It was the latest evidence that the president-elect is willing to retreat from strong positions expressed in the most strident tones during his campaign for the White House, and a particularly striking turnabout on an issue that dogged Mrs. Clinton’s campaign, which she blames for her loss to Mr. Trump.

Instead, Mr. Trump said he wanted to “move forward” after the divisive campaign. While he said that “we’ll have people that do things,” perhaps a reference to the F.B.I. or others who might call for an investigation, the president-elect made clear he would not seek to pursue an investigation himself nor make it a priority when he assumes office.

“It’s not something that I feel very strongly about,” Mr. Trump said, unlike health care or immigration. “This has been a very painful period of time.”

The decision may help Mr. Trump focus on his agenda once he moves into the Oval Office in January, without the potential distraction of an unprecedented legal inquiry by a president against his rival.

But it could deeply disappoint many of the voters whose anger against Mrs. Clinton he helped stoke throughout a bitter campaign. During their second debate, Mr. Trump turned to Mrs. Clinton and vowed, “If I win, I am going to instruct my attorney general to get a special prosecutor to look into your situation, because there’s never been so many lies, so much deception.”

A White House directive to close an F.B.I. criminal investigation would be highly unusual. The bureau and the Justice Department are supposed to conduct investigations free from political influence. There are instances when the White House does have a say in investigations, but they generally involve national security matters such as the arrest and capture of terrorism suspects overseas or the indictment of Chinese hackers. Those are decisions that could have global ramifications.

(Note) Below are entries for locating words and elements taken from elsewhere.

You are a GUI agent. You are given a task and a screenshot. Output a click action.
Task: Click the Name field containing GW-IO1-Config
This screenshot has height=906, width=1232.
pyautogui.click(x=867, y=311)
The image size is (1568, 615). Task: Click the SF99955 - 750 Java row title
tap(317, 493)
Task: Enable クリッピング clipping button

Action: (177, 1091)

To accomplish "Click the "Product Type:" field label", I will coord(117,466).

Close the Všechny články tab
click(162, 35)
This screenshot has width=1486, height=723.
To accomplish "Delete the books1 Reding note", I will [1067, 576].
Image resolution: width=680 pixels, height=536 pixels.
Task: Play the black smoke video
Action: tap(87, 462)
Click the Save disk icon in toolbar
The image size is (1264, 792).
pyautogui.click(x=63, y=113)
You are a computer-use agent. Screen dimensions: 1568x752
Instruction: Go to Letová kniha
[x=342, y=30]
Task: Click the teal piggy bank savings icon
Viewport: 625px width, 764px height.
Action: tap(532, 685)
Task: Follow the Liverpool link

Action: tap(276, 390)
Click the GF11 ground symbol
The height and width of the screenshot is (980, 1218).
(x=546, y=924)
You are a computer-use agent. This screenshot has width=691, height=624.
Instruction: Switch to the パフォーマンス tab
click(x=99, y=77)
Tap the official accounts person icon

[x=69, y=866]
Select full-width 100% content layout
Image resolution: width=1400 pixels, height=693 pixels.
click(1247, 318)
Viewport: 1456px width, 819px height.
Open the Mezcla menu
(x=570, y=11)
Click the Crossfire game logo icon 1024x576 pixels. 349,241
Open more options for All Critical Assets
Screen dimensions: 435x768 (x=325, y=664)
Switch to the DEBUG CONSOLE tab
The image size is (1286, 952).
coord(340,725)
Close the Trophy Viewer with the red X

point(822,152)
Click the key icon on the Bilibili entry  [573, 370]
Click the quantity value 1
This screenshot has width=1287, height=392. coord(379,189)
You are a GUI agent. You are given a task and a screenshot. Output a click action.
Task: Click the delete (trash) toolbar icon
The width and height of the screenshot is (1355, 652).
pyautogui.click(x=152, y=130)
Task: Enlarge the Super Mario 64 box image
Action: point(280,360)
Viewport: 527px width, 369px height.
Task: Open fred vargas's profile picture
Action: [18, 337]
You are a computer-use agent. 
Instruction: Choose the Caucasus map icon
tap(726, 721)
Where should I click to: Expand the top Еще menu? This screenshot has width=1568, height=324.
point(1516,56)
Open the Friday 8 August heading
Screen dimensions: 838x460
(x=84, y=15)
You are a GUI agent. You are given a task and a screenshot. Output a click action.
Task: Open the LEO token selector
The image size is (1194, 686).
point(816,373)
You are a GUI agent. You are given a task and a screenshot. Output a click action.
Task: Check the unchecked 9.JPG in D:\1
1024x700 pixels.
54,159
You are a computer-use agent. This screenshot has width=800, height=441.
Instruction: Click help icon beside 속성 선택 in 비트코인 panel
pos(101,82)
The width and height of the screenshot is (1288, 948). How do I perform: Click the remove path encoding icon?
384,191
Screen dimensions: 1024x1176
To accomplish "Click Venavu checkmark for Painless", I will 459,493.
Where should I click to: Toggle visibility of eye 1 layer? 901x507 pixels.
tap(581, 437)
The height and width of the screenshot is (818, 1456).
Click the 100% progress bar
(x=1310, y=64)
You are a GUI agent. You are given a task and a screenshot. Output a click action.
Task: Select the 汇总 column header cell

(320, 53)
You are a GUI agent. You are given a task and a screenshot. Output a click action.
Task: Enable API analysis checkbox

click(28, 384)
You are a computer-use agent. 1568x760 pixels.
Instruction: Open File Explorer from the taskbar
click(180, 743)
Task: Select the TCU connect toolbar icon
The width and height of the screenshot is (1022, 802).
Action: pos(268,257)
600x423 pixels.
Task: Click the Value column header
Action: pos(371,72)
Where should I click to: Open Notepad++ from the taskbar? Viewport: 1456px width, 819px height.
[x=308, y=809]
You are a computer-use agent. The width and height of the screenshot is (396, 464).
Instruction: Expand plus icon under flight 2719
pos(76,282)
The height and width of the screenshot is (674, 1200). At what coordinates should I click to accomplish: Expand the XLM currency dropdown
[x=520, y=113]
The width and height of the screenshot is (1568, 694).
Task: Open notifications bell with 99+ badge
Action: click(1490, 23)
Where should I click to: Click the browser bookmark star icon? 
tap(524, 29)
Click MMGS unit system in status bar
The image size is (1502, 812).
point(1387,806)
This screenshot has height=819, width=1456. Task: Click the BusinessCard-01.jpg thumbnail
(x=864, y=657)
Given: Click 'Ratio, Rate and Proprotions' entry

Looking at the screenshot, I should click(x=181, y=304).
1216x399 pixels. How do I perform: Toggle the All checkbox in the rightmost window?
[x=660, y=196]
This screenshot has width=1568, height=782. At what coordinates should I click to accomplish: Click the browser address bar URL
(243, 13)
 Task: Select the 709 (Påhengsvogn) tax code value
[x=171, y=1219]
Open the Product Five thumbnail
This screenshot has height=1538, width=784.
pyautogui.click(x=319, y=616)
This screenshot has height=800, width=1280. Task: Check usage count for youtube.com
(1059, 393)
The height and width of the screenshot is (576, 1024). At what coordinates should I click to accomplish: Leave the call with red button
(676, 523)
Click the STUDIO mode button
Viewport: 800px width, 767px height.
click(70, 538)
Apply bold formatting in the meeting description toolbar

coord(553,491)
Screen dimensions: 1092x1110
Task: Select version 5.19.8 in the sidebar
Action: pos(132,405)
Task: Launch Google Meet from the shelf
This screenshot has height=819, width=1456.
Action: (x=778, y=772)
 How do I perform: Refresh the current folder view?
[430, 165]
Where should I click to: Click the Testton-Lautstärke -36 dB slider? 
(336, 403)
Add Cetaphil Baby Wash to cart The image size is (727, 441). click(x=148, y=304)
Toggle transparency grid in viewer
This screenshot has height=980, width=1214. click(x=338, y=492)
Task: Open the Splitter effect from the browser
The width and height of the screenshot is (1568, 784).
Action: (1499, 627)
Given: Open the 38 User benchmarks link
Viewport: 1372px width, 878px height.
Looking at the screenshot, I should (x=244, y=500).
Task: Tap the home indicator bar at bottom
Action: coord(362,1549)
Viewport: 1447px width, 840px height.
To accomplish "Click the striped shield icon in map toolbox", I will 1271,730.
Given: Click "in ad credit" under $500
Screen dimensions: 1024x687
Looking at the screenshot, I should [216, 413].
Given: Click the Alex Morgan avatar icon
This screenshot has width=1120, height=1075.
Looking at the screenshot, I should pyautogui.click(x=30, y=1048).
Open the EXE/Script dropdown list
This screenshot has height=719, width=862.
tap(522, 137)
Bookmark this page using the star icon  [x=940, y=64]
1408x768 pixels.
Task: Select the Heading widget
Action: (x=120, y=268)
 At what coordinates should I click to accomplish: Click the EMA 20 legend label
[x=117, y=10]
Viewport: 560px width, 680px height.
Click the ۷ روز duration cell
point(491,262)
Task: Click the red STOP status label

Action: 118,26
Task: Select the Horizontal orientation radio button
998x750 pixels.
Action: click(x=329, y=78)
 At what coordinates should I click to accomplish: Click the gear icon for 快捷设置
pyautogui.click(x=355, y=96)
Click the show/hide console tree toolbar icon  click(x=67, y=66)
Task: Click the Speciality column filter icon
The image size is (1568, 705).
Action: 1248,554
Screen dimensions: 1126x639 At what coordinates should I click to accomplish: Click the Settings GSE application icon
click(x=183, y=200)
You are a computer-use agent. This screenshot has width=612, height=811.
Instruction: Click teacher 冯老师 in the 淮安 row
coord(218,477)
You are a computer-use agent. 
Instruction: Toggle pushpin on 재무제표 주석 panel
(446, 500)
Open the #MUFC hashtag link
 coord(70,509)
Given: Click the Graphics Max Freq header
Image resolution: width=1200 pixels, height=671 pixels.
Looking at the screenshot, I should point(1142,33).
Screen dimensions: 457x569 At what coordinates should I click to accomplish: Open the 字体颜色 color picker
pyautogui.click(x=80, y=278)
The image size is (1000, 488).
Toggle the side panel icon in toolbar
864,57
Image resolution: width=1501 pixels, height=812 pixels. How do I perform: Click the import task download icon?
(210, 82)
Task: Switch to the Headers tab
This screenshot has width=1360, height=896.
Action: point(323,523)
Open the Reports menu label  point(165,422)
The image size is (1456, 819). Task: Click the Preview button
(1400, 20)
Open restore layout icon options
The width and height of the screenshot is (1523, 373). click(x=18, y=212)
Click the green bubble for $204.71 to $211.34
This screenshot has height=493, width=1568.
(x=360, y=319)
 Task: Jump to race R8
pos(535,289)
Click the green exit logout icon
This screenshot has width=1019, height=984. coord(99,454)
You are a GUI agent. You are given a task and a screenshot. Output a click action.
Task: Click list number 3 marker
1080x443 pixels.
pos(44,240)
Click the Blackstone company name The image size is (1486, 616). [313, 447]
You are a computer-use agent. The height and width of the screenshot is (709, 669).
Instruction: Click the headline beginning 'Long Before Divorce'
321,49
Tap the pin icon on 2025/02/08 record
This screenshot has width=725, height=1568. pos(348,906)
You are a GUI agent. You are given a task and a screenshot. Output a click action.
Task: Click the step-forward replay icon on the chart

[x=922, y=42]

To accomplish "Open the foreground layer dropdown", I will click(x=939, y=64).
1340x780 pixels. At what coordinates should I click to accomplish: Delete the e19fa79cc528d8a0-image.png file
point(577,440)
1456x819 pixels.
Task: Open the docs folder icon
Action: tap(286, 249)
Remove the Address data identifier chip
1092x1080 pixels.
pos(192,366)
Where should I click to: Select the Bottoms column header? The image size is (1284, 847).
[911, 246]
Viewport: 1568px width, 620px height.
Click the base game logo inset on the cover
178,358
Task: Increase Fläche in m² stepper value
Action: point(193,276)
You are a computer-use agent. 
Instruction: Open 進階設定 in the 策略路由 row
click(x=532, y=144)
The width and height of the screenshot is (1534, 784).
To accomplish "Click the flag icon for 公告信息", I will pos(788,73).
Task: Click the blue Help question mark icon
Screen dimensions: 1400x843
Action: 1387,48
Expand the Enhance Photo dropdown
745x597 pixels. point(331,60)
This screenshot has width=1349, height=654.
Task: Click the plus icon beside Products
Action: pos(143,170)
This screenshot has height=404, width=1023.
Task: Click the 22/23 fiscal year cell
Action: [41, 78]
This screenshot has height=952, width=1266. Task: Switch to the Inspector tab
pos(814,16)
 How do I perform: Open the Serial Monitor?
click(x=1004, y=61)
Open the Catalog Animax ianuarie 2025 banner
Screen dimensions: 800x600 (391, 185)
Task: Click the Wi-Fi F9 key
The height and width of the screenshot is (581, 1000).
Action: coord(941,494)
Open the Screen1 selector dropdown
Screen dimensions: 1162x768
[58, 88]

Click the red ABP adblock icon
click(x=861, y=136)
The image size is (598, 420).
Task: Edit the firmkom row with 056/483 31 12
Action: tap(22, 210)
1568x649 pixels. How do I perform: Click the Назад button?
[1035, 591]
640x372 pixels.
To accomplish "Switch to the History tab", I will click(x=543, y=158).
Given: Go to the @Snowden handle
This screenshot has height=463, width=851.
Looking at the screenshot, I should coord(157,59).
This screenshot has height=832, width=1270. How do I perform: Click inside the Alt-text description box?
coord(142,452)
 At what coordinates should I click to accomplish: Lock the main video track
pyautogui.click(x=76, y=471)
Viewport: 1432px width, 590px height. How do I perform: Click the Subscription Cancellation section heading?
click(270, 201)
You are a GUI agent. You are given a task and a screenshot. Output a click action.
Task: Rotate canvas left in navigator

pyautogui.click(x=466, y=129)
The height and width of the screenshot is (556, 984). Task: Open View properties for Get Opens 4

“It does seem like an extraordinary breach of protocol for him to get involved in that decision,” said Glen A. Kopp, a former federal prosecutor in New York. “I know of no recent circumstances when the president ordered an attorney general not to pursue a criminal matter.”

The new president’s decision is likely to frustrate investigators at the F.B.I., who are fiercely protective of their independence to follow the facts that they uncover. A declaration from Mr. Trump that he wanted inquiries about Mrs. Clinton to stop could be seen as unwarranted presidential meddling into an investigation.

Although the email investigation is closed, the F.B.I. still has an open inquiry into the Clinton Foundation. That inquiry began after the 2015 publication of the book “Clinton Cash,” which asserted that some foreign entities gave money to the foundation in return for State Department favors when Mrs. Clinton was in office. The Clintons have denied those assertions.

If, as president, Mr. Trump ordered the F.B.I. director, James B. Comey, to close the inquiry, Mr. Comey could choose to rebuff him. To insulate F.B.I. directors from political pressure, they are given a 10-year term. The president can fire a director for cause, as President Bill Clinton did in 1993 after a Department of Justice investigation uncovered ethical abuses by the F.B.I. director William S. Sessions.

Word of Mr. Trump’s intentions regarding Mrs. Clinton came as the president-elect began another day of interviewing potential cabinet officials. In an early-morning post on Twitter, Mr. Trump said that “great meetings will take place today at Trump Tower concerning the formation of the people who will run our government for the next 8 years,” apparently assuming he will serve two terms.

People close to the transition said Rudolph W. Giuliani, the former mayor of New York City who had been a leading candidate to be secretary of state, is now in the running to become the country’s director of national intelligence. That position would put him in charge of coordinating the various military and civilian intelligence-gathering operations.